● EXERCISE MATERIALS
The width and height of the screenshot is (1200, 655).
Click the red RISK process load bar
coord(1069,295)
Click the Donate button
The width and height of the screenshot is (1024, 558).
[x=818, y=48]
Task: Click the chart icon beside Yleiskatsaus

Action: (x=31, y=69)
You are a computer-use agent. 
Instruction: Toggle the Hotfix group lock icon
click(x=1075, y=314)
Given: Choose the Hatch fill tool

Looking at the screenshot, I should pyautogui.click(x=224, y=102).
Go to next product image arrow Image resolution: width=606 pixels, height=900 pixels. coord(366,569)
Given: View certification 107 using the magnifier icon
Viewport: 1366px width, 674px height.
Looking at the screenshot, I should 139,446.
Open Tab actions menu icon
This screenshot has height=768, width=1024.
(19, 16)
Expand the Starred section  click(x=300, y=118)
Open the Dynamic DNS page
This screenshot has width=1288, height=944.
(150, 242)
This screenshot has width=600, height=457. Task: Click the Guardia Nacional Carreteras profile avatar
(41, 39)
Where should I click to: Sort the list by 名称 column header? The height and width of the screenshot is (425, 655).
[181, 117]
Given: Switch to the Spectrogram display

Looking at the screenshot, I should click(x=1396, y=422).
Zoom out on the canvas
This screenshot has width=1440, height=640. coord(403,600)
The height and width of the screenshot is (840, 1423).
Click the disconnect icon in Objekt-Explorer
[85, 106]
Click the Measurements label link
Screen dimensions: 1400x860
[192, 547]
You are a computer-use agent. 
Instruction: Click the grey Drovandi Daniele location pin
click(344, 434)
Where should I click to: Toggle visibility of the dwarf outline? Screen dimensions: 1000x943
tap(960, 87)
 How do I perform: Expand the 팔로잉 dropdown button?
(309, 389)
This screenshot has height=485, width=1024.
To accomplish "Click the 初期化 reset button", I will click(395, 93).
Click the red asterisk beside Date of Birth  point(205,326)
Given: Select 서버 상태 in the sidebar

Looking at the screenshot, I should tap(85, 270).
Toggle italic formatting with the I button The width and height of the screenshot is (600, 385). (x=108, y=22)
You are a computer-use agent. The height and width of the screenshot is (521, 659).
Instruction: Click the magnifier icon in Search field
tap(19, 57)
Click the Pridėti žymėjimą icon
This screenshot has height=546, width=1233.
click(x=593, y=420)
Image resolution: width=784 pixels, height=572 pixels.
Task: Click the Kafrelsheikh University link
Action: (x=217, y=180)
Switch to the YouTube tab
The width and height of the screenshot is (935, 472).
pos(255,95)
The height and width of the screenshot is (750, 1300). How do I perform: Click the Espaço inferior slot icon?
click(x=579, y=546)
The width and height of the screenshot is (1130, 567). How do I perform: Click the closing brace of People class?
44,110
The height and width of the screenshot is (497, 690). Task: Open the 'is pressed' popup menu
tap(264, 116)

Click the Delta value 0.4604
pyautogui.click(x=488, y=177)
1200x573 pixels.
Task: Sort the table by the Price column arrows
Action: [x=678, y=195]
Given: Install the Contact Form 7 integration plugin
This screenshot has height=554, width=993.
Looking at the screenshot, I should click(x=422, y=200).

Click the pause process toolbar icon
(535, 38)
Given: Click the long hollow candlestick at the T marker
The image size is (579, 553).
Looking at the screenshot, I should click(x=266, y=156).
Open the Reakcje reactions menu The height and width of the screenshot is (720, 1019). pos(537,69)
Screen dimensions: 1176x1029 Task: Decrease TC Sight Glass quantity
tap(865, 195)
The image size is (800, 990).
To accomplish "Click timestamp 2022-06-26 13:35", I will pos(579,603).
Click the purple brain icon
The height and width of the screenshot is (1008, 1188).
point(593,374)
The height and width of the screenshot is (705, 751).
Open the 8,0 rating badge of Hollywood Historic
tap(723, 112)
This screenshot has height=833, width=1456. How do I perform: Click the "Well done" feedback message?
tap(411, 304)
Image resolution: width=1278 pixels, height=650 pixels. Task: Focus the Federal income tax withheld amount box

● PROBLEM DESCRIPTION
Return every line holding the word "accomplish" from the records.

● THE COMPLETED TASK
To accomplish "Click the 初期化 reset button", I will click(395, 93).
To accomplish "Click timestamp 2022-06-26 13:35", I will pos(579,603).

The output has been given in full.